Venezia (askanews) - Nel Teatro alle Tese dell'Arsenale si è inaugurata la 12esima edizione del Festival internazionale di danza contemporanea della Biennale di Venezia, diretto per il secondo anno da Marie Chouinard e intitolato "Respirare, Strategia e Sovversione".

"Ho immaginato - ha spiegato la direttrice ad askanews - un festival di arte del corpo, di movimento del corpo e un'arte fatta da artisti che vogliono creare realmente qualcosa di strano, di bello, che reinventa la danza".

Al centro dell'attenzione, in un programma che prevede cinque prime mondiali, il tema del corpo, chiamato però a svolgere una funzione che non è soltanto finalizzata all'estetica.

"Il corpo - ha aggiunto Marie Chouinard - contiene lo spirito, quindi quando c'è una persona che danza, abbiamo ill corpo che danza, ma anche la filosofia, una spiritualità che non si può toccare, ma che non esiste senza il corpo".

L'inaugurazione della Biennale Danza è stata anche l'occasione per consegnare il Leone d'Oro alla carriera alla coreografa americana Meg Stuart, che ha poi presentato, per la prima volta in Italia, il suo spettacolo "Built to Last".

"Mi piace - ci ha detto Stuart - che la mia danza dia l'impressione di essere improvvisata, di essere viva, che sembri che le decisioni vengano prese sul momento.
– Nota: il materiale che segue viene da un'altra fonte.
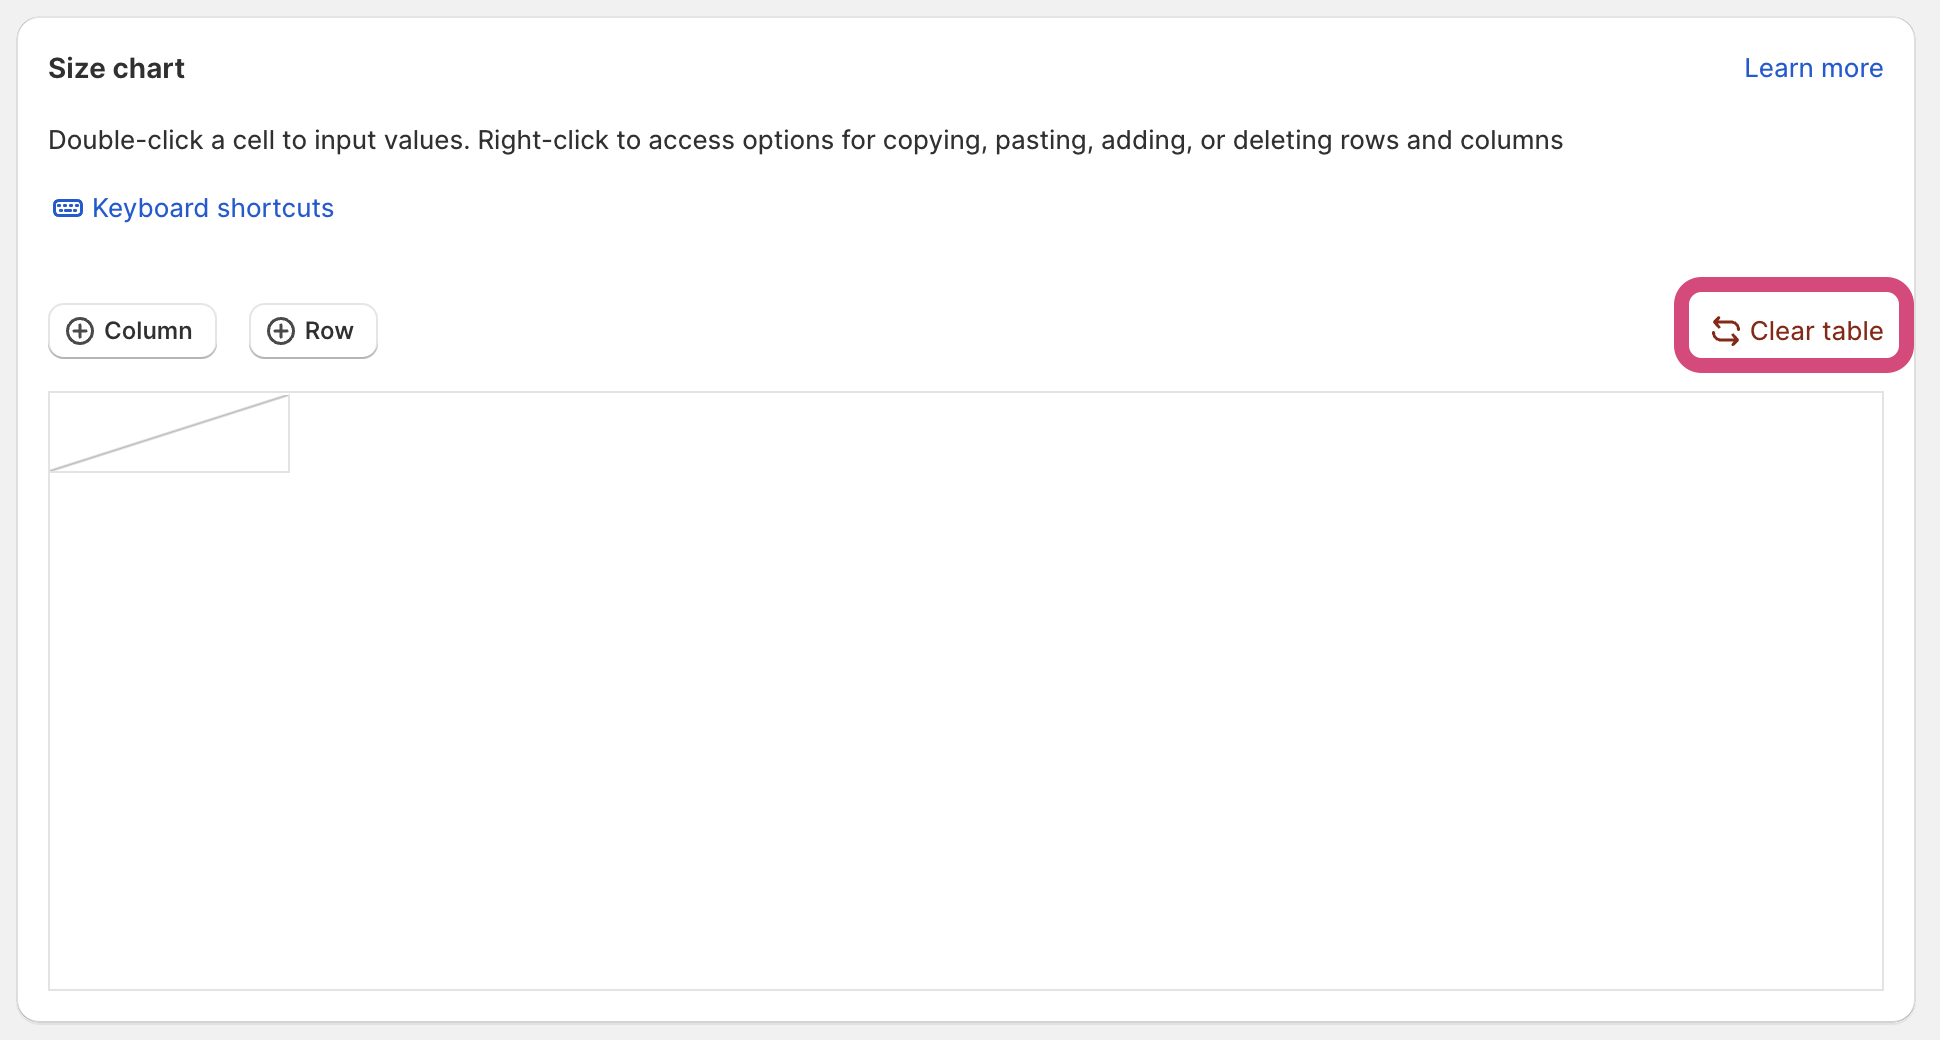Screen dimensions: 1940x1040
Task: Click the upper triangle of the diagonal cell
Action: pos(110,415)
Mi piace che appaia come qualcosa che non era mai stato fatto prima e che permetta al pubblico di partecipare a un'esperienza unica".

La danza di cui si ragiona qui in Biennale, dunque, somiglia molto a un'indagine su territori sconosciuti, sul superamento di certi confini, sulle possibili esplorazioni dell'umano che poi alla fine creano qualcosa che porta dentro di sé il senso profondo del contemporaneo.

"La danza - ha aggiunto Meg Stuart - parla della nostra vulnerabilità, della nostra fragilità, del tempo dei nostri corpi. Parla del modo in cui stiamo nel mondo e facciamo esperienza della vita".

"E' un'arte del tempo, dello spazio, della luce e dell'anima", le ha fatto eco Marie Chouinard.

E in questa super-arte è giusto, soprattuto a Venezia, provare a perdersi.